Task requirements
Show, from the entries below, every line in which "agent" appears.

#### Provided entries ####

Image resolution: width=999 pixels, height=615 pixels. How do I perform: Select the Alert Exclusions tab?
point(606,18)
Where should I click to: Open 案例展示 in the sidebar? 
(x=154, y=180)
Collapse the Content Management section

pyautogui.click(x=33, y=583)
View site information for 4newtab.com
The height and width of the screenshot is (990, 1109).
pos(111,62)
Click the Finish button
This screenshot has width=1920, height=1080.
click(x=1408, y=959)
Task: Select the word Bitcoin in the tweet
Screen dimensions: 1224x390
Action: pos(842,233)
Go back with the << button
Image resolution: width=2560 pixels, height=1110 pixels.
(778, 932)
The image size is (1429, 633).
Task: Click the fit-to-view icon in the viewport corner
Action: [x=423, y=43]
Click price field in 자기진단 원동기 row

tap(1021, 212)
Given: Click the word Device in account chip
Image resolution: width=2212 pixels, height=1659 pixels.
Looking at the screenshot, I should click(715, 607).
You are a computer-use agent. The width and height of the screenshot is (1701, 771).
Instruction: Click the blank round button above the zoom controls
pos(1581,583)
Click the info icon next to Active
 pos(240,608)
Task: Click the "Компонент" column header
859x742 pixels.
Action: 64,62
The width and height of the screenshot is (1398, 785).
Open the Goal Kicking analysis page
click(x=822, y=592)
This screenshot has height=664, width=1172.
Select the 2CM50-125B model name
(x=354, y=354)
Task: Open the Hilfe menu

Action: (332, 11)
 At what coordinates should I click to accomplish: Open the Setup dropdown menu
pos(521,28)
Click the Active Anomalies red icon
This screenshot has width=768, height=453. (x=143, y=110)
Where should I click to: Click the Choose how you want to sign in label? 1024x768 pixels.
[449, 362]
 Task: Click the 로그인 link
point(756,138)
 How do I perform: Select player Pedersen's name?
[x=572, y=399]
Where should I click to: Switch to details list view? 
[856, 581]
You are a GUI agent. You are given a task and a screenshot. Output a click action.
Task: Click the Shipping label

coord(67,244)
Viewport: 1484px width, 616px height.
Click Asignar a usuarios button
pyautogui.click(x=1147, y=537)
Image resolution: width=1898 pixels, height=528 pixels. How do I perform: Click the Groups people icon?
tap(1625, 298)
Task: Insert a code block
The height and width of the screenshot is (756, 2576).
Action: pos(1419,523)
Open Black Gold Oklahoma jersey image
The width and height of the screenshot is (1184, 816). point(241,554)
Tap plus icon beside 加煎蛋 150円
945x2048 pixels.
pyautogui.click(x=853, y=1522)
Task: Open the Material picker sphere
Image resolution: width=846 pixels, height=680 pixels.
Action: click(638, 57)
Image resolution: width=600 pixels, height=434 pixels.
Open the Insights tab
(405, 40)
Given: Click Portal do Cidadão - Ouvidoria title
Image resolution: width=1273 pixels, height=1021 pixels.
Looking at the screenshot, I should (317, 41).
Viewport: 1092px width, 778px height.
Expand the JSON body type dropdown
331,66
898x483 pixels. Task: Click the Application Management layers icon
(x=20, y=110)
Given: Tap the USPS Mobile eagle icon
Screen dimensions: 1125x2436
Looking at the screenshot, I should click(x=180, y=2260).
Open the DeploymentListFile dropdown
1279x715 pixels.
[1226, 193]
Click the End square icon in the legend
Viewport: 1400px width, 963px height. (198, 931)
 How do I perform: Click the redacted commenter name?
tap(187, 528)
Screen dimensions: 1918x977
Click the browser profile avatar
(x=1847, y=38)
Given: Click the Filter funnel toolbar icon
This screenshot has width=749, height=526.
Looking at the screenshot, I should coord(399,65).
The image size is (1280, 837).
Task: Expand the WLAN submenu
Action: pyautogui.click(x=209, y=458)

####

Exercise answer
You are a computer-use agent. The width and height of the screenshot is (1701, 771).
You are a GUI agent. You are given a task and a screenshot. Output a click action.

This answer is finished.